• **Task requirements**
Every line with "value" in it should be copied from the data.

• **Source data**
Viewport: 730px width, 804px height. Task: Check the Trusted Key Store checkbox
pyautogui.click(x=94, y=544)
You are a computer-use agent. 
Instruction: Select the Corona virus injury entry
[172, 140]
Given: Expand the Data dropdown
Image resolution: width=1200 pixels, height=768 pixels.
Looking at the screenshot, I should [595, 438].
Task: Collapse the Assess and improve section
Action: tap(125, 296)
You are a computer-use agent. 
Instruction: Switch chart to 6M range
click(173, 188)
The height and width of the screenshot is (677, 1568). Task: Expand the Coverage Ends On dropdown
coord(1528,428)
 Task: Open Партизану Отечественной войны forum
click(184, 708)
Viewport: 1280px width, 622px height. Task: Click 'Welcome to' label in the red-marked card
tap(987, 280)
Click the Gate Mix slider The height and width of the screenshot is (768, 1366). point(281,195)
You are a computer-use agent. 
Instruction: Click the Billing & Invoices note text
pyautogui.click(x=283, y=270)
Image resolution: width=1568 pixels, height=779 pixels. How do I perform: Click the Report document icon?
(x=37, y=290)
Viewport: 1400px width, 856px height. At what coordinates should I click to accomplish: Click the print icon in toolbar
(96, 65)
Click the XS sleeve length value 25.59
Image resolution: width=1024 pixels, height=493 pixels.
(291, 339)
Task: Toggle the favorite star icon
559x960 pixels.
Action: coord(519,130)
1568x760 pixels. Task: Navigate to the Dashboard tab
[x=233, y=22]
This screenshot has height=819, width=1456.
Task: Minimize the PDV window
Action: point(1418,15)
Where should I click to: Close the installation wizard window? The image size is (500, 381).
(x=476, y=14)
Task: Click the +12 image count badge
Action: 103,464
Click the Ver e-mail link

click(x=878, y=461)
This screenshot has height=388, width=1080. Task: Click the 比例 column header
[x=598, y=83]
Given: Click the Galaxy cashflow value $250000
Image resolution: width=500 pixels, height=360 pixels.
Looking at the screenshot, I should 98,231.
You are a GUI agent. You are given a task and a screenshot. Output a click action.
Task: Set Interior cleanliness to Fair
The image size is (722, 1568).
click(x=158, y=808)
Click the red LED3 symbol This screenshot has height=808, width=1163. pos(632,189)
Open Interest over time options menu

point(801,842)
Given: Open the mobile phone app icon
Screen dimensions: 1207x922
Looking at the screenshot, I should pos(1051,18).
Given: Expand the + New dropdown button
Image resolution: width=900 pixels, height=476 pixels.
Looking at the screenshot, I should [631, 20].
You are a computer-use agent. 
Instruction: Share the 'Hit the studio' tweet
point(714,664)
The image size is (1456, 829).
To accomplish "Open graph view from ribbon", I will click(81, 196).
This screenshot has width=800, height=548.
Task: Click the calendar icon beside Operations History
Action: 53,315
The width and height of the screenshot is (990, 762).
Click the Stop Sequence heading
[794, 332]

• **Task output**
Click the XS sleeve length value 25.59
Given: Click the Galaxy cashflow value $250000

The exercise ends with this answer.